In this passage, Ben’s wife, Elvira, berates him for his inability to provide for his family. While their poverty and occupation as sharecroppers is a result of structural violence and systemic racism, Elvira portrays this hardship as being entirely Ben’s fault. Thus, the abuse that his daughter experiences at the hands of her white employer also becomes Ben’s fault, and the guilt of his failure to put a stop to it and protect her haunts him for the rest of his life.
“Born with the appendages of power, circumcised by a guillotine, and baptized with the steam from a million nonreflective mirrors, these young men wouldn’t be called upon to thrust a bayonet into an Asian farmer, target a torpedo, scatter their iron seed from a B-52 into the wound of the earth, point a finger to move a nation, or stick a pole into the moon—and they knew it. They only had that three-hundred-foot alley to serve them as stateroom, armored tank, and executioner’s chamber. So Lorraine found herself, on her knees, surrounded by the most dangerous species in existence—human males with an erection to validate in a world that was only six feet wide.”
Here, Lorraine faces the group of young Black men who prepare to rape her in the Brewster Place alley. Born into a misogynistic society that encourages strength and even violence from men, these men have had their ability to exercise power taken away by the systemic racism that they face. The men have no opportunities outside of Brewster Place, and they take their anger and frustration out on Lorraine.

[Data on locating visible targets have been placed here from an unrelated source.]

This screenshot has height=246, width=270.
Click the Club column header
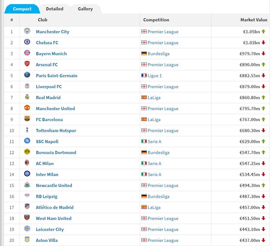(43, 20)
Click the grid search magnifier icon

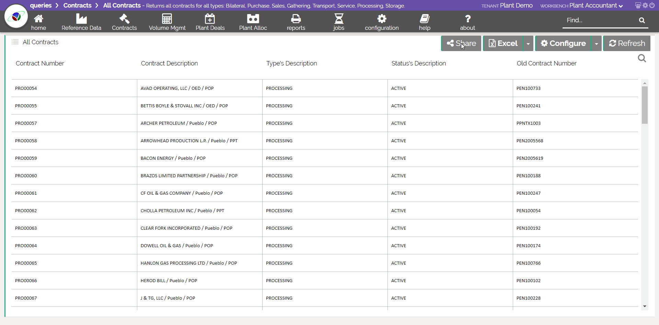click(x=641, y=59)
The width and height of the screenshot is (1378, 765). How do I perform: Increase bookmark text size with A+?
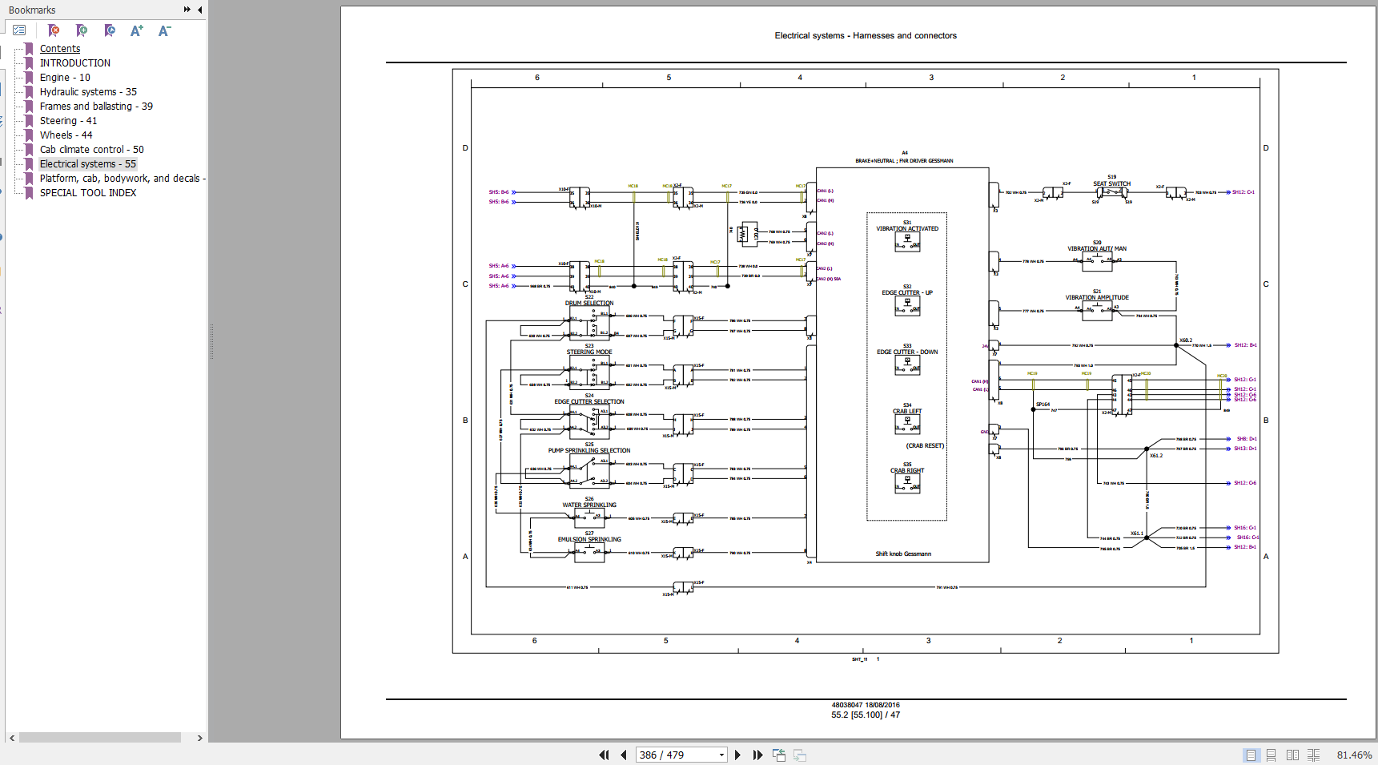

“Although only a few admitted it, every woman on Brewster Place had dreamed that rainy week of the tall yellow woman in the bloody green and black dress. She had come to them in the midst of the cold sweat of a nightmare, or had hung around the edges of fitful sleep. Little girls woke up screaming, unable to be comforted by bewildered mothers who knew, and yet didn’t know, the reason for their daughters’ stolen sleep.”
This communal dream suggests that even though the women have shunned and ostracized her, Lorraine is not so different from them. While in real life, the unresolved trauma of Lorraine’s assault remains unresolved, the dreams that the women have proven that they have all experienced violence at the hands of men and can all see something of themselves in Lorraine and her tragic fate.

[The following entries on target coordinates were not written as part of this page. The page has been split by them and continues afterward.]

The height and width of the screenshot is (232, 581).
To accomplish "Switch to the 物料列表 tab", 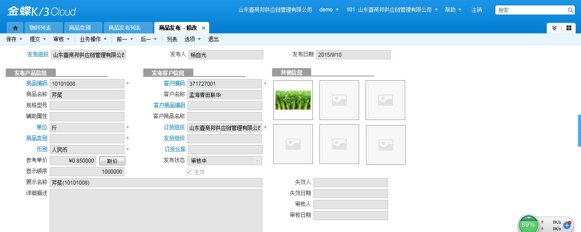I will 40,28.
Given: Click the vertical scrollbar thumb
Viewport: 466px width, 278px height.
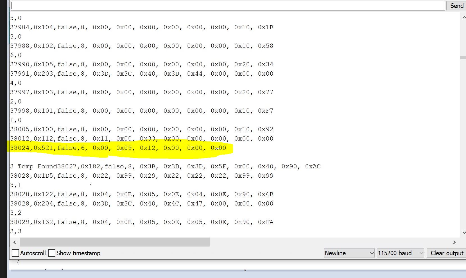Looking at the screenshot, I should tap(463, 58).
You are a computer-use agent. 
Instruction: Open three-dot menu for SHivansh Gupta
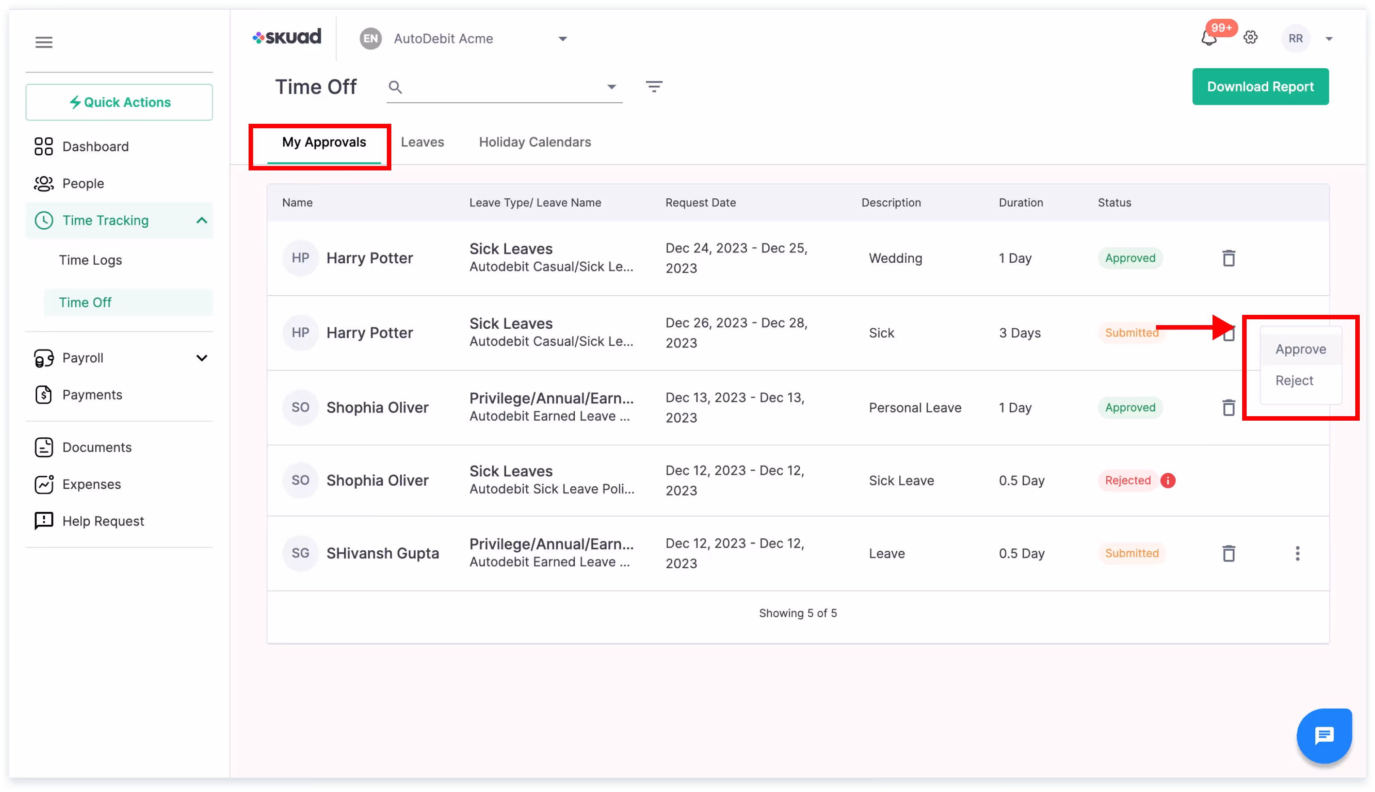click(x=1297, y=553)
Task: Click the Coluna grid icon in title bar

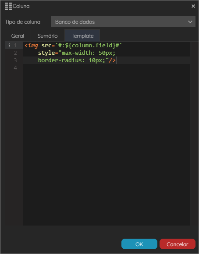Action: [x=8, y=6]
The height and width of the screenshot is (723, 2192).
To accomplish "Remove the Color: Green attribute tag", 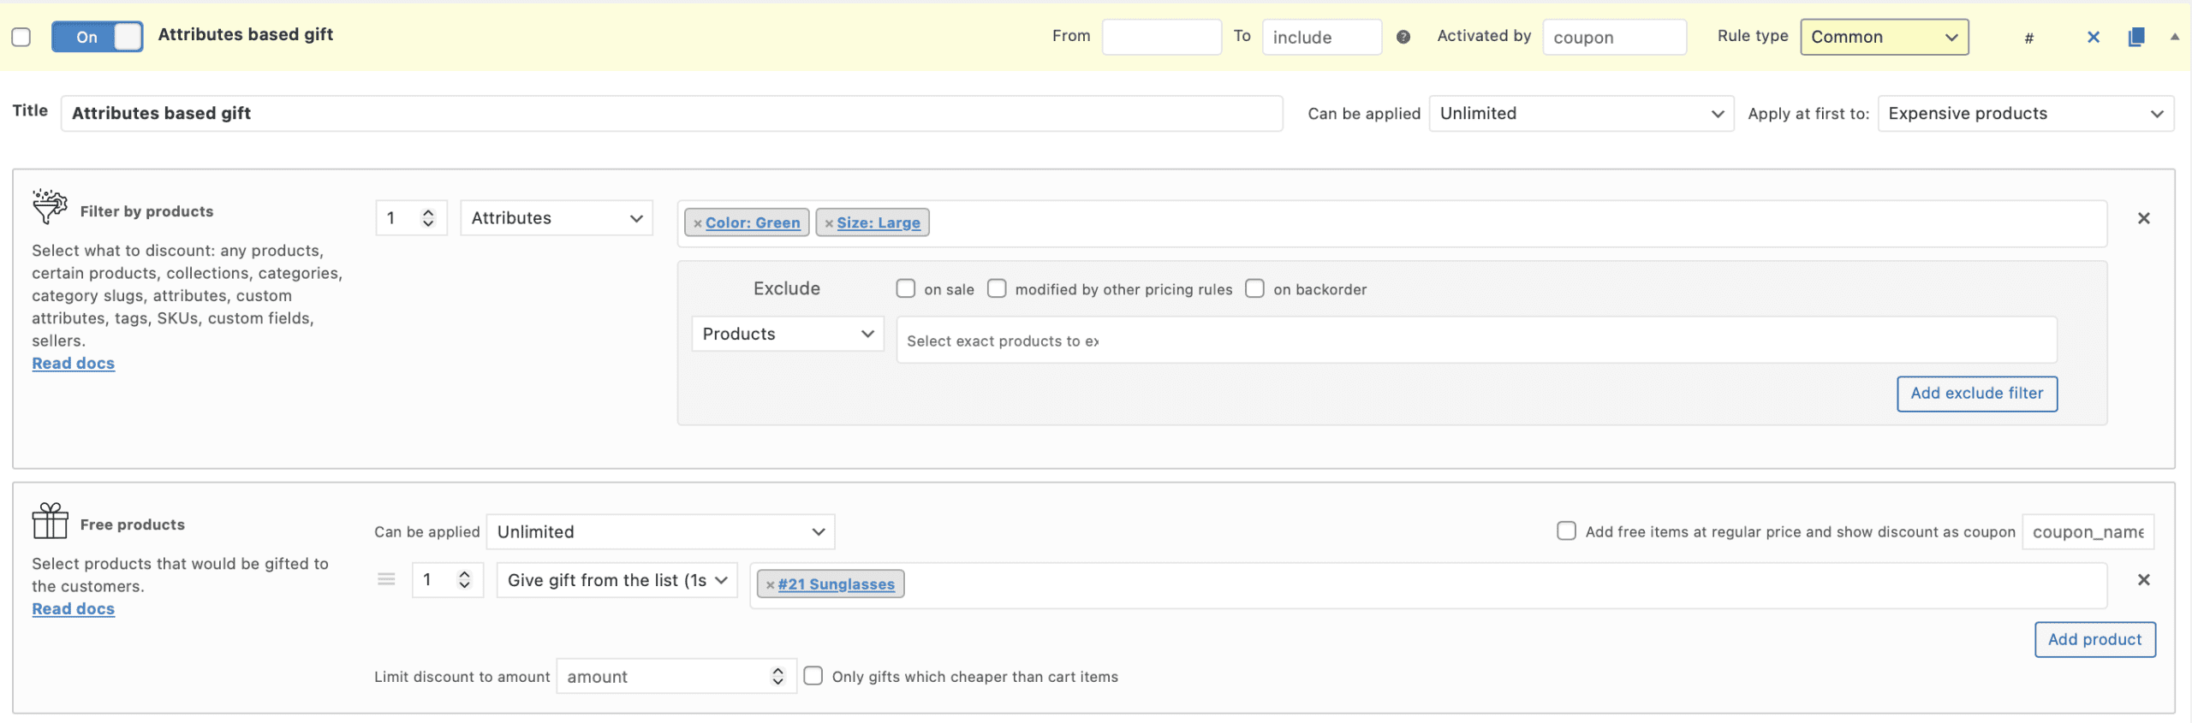I will point(697,223).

“Women flung themselves against the wall, chipping away at it with knives, plastic forks, spiked shoe heels, and even bare hands; the water pouring under their chins, plastering their blouses and dresses against their breasts and into the cracks of their hips.”
In Mattie’s dream at the end of the novel, the women work together to tear down the wall that makes Brewster Place a dead-end street. The wall represents the obstacles the women face in society, and in Mattie’s dream, even Theresa helps to tear it down, suggesting the necessity of working together and overcoming adversity in the community.

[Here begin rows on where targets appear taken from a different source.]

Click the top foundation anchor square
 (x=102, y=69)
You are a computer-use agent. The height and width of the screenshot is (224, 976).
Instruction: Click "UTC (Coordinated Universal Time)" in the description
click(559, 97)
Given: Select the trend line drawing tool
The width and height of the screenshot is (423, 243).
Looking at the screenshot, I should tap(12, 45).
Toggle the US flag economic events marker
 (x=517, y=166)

“But the colored daughters of Brewster, spread over the canvas of time, still wake up with their dreams misted on the edge of a yawn. They get up and pin those dreams to wet laundry hung out to dry, they’re mixed with a pinch of salt and thrown into pots of soup, and they’re diapered around babies. They ebb and flow, ebb and flow, but never disappear. So Brewster Place still waits to die.”
This final passage of the novel describes the women of Brewster Place after they are forced to move out of the condemned apartment block. Although they continue to struggle against societal obstacles, the women never give up on their dreams, and this keeps the memory of Brewster Place alive.